The Treaty of Fort Stanwix was a treaty signed between representatives from the Iroquois and Great Britain (accompanied by negotiators from New Jersey, Virginia and Pennsylvania) in 1768 at Fort Stanwix. It was negotiated between Sir William Johnson, his deputy George Croghan, and representatives of the Iroquois.

The treaty established a Line of Property following the Ohio River that ceded the Kentucky portion of the Virginia Colony to the British Crown, as well as most of what is now West Virginia. The treaty also settled land claims between the Iroquois and the Penn family; the lands thereby acquired by American colonists in Pennsylvania were known as the New Purchase.

Treaty
The purpose of the conference was to adjust the boundary line between Indian lands and the Thirteen Colonies set forth in the Royal Proclamation of 1763. The British government hoped a new boundary line might bring an end to the rampant frontier violence between Native Americans and American colonists. Native Americans hoped a new, permanent line might prevent further encroachment of their lands from the colonists.

The final treaty was signed on November 5 with one signatory for each of the Six Nations and in the presence of representatives from the colonies of New Jersey, Virginia and Pennsylvania as well as Johnson. The Native American nations present received gifts and cash totaling £10,460 7s. 3d. sterling, the highest payment ever made from the British Crown to Native Americans. The treaty established a Line of Property which extended the earlier proclamation line of the Alleghenies (the divide between the Ohio and coastal watersheds), much farther to the west.  The line ran near Fort Pitt and followed the Ohio River as far as the Tennessee River, effectively ceding the Kentucky portion of the Virginia Colony to the Crown, as well as most of what is now West Virginia. The British government had recently confirmed ownership of the lands south and west of the Kanawha to the Cherokee by the Treaty of Hard Labour. During the Fort Stanwix proceedings, the British negotiators were astonished to learn that the Six Nations still maintained a nominal claim over much of Kentucky, which they wanted to be added into the consideration.

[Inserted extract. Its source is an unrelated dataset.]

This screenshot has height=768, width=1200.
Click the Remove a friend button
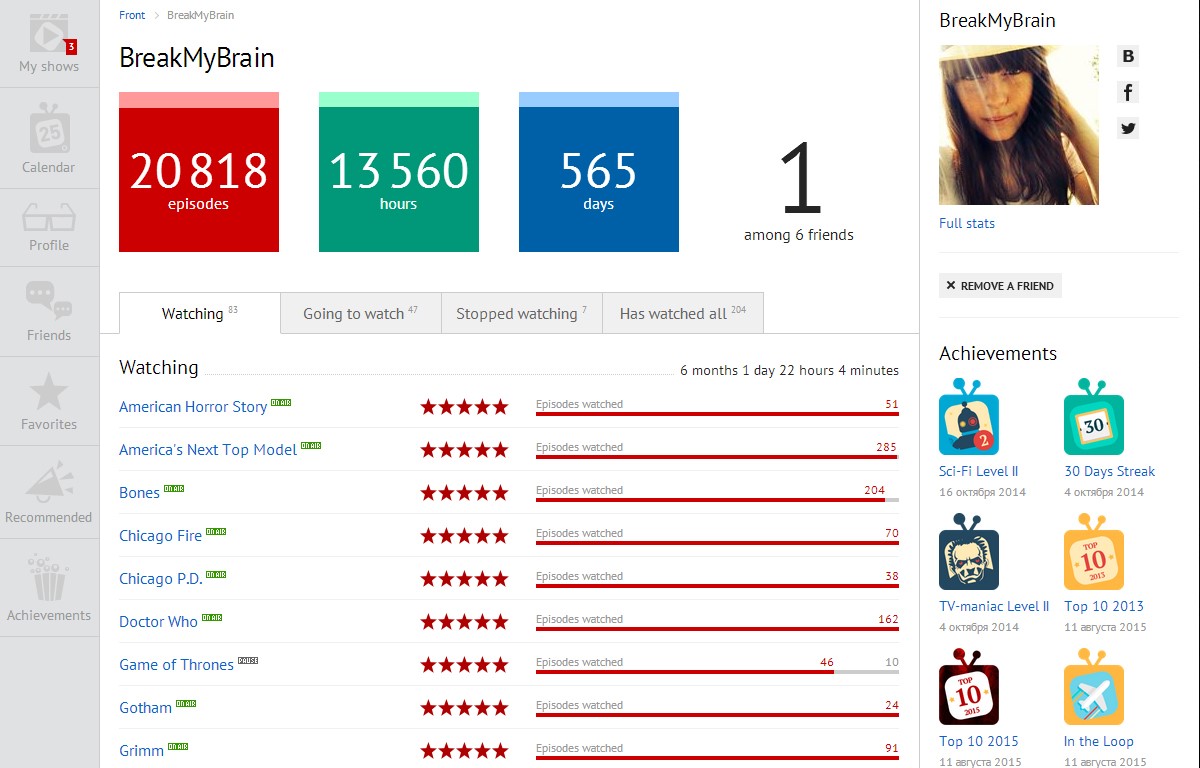(x=1000, y=285)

In addition, the Shawnee did not agree to this treaty, contesting colonial Virginian settlements between the Alleghenies and Ohio until the 1774 Treaty of Camp Charlotte.

Although the Six Nations of New York had previously recognized colonial rights southeast of the Ohio River at the 1752 Treaty of Logstown, they continued to claim ownership (by conquest) over all land as far south as the Tennessee River. They had reserved this territory for decades as a hunting ground. They still considered the Tennessee their boundary with the Cherokee and other "Southern" tribes. Although representatives of the Indian nations who occupied these lands, primarily the Shawnee and Delaware, were present at the negotiations in 1768, they were not signatories and had no real role in the Iroquois' sale of their homeland. The Iroquois hoped that by releasing Ohio lands, they could take pressure off their own home territories in the New York and Pennsylvania areas. Rather than secure peace, the Fort Stanwix treaty helped set the stage for the next round of hostilities between Native Americans and American colonists along the Ohio River, which would culminate in Dunmore's War.

The treaty also settled land claims between the Six Nations and the Penn family, the proprietors of Pennsylvania, where the lands acquired in 1768 were referred to as the "New Purchase". Due to disputes about the physical boundaries of the settlement, however, the final treaty line would not be fully agreed upon for another five years. The final portion of the Line of Property in Pennsylvania, called the Purchase line in the State, was fixed in 1773 by representatives from the Six Nations and Pennsylvania who met at a spot called Canoe Place at the confluence of West Branch of the Susquehanna River and Cush Cushion Creek in what is now Cherry Tree, Pennsylvania.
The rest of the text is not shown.